RECORDS TO USE —
----
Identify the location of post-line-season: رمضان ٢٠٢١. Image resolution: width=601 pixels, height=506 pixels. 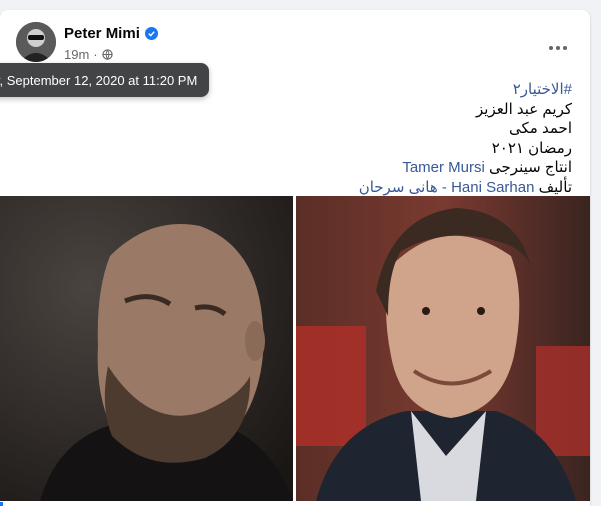
(532, 148).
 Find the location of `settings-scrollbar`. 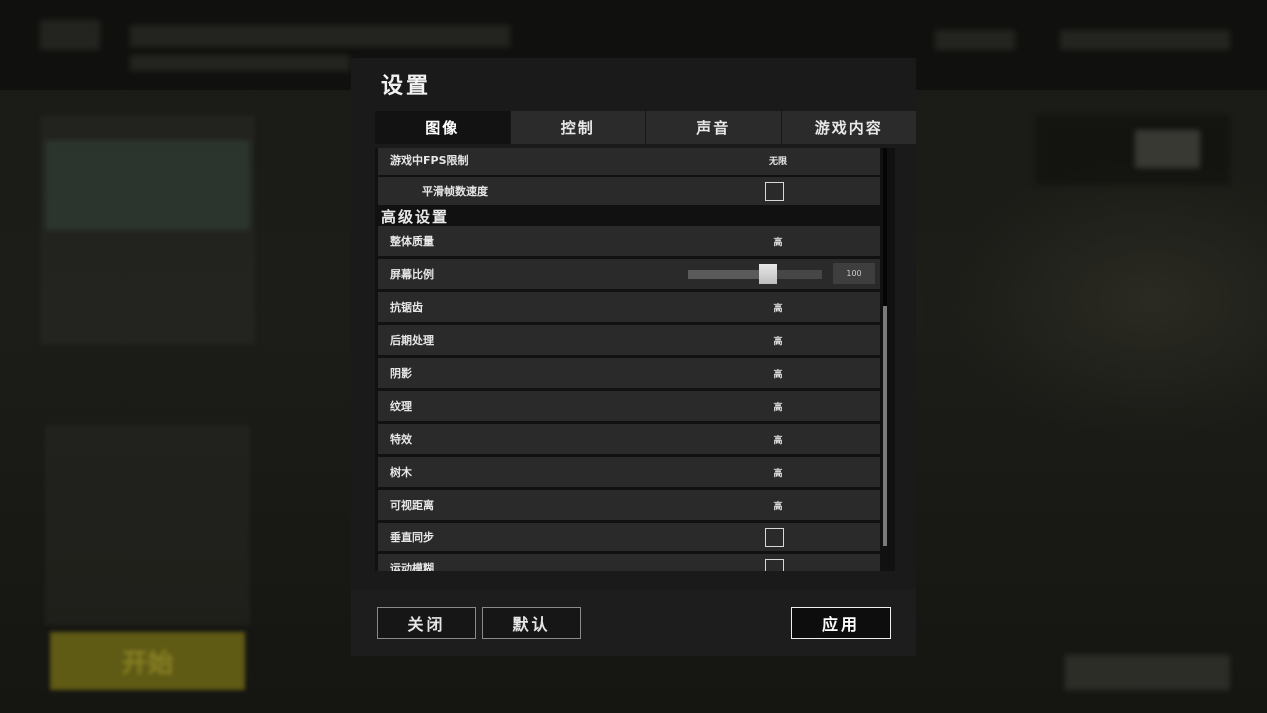

settings-scrollbar is located at coordinates (885, 347).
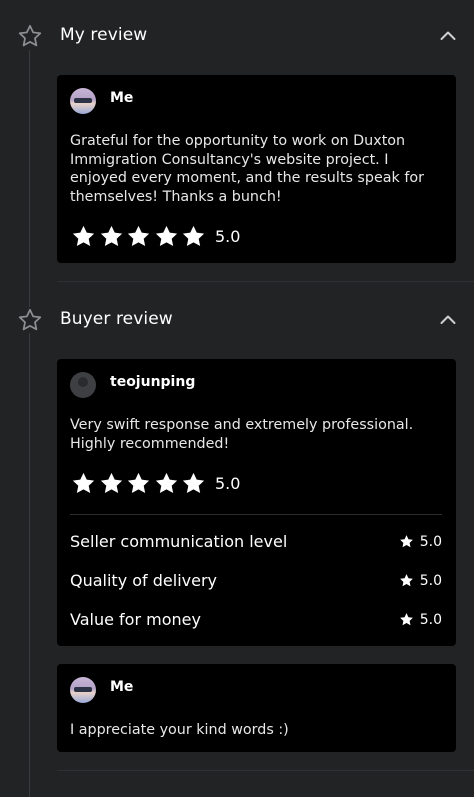 Image resolution: width=474 pixels, height=797 pixels. What do you see at coordinates (237, 36) in the screenshot?
I see `my-review-header: My review` at bounding box center [237, 36].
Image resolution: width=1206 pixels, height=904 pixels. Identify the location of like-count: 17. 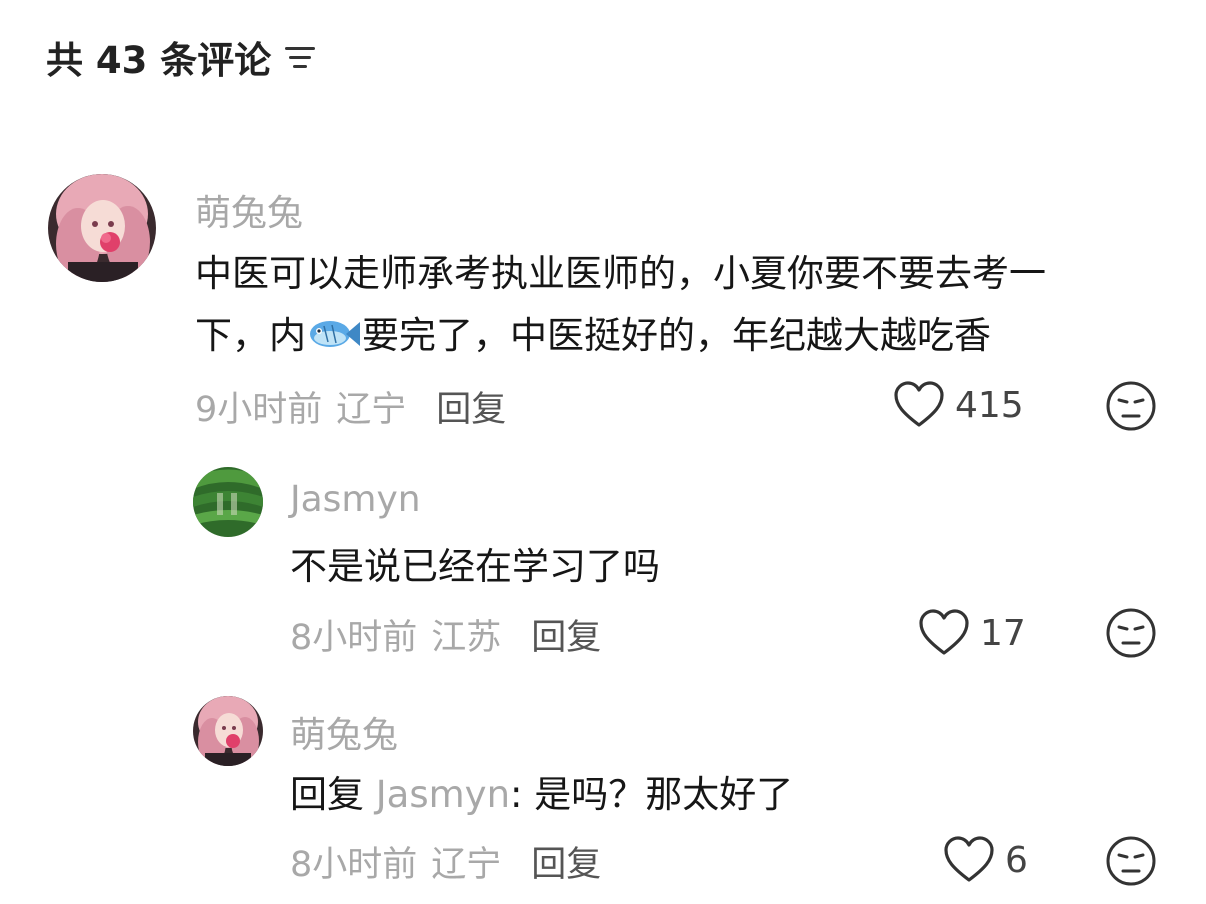
(1003, 633).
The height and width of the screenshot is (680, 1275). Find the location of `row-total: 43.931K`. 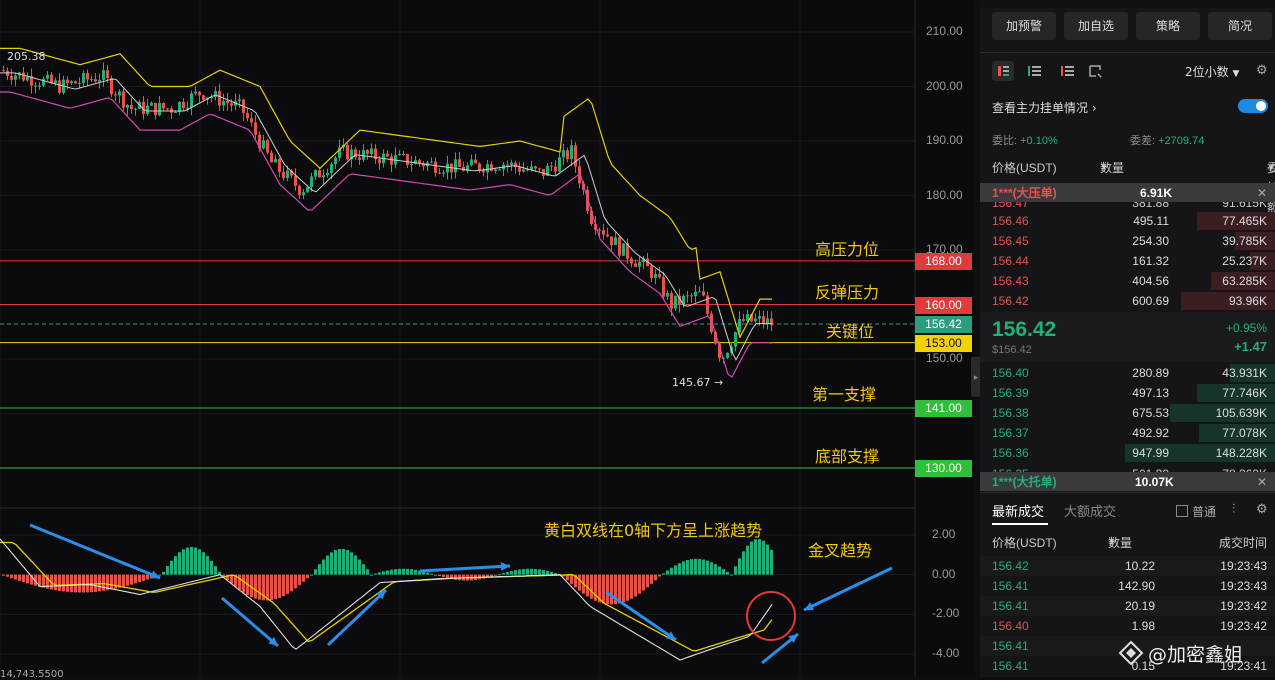

row-total: 43.931K is located at coordinates (1244, 373).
----
WORK REQUEST —
Rewrite all the entries above, changing "Identify the location of" to "Locate" and keeping everything else the same. Leave out the pictures.

EXERCISE RESULT —
Locate post-line-season: رمضان ٢٠٢١. Image resolution: width=601 pixels, height=506 pixels. 
(532, 148).
 Find the location of `settings-scrollbar`. 

settings-scrollbar is located at coordinates (885, 347).
 Image resolution: width=474 pixels, height=797 pixels. What do you see at coordinates (237, 36) in the screenshot?
I see `my-review-header: My review` at bounding box center [237, 36].
Image resolution: width=1206 pixels, height=904 pixels. Locate like-count: 17. 
(1003, 633).
The height and width of the screenshot is (680, 1275). Find the location of `row-total: 43.931K`. 

row-total: 43.931K is located at coordinates (1244, 373).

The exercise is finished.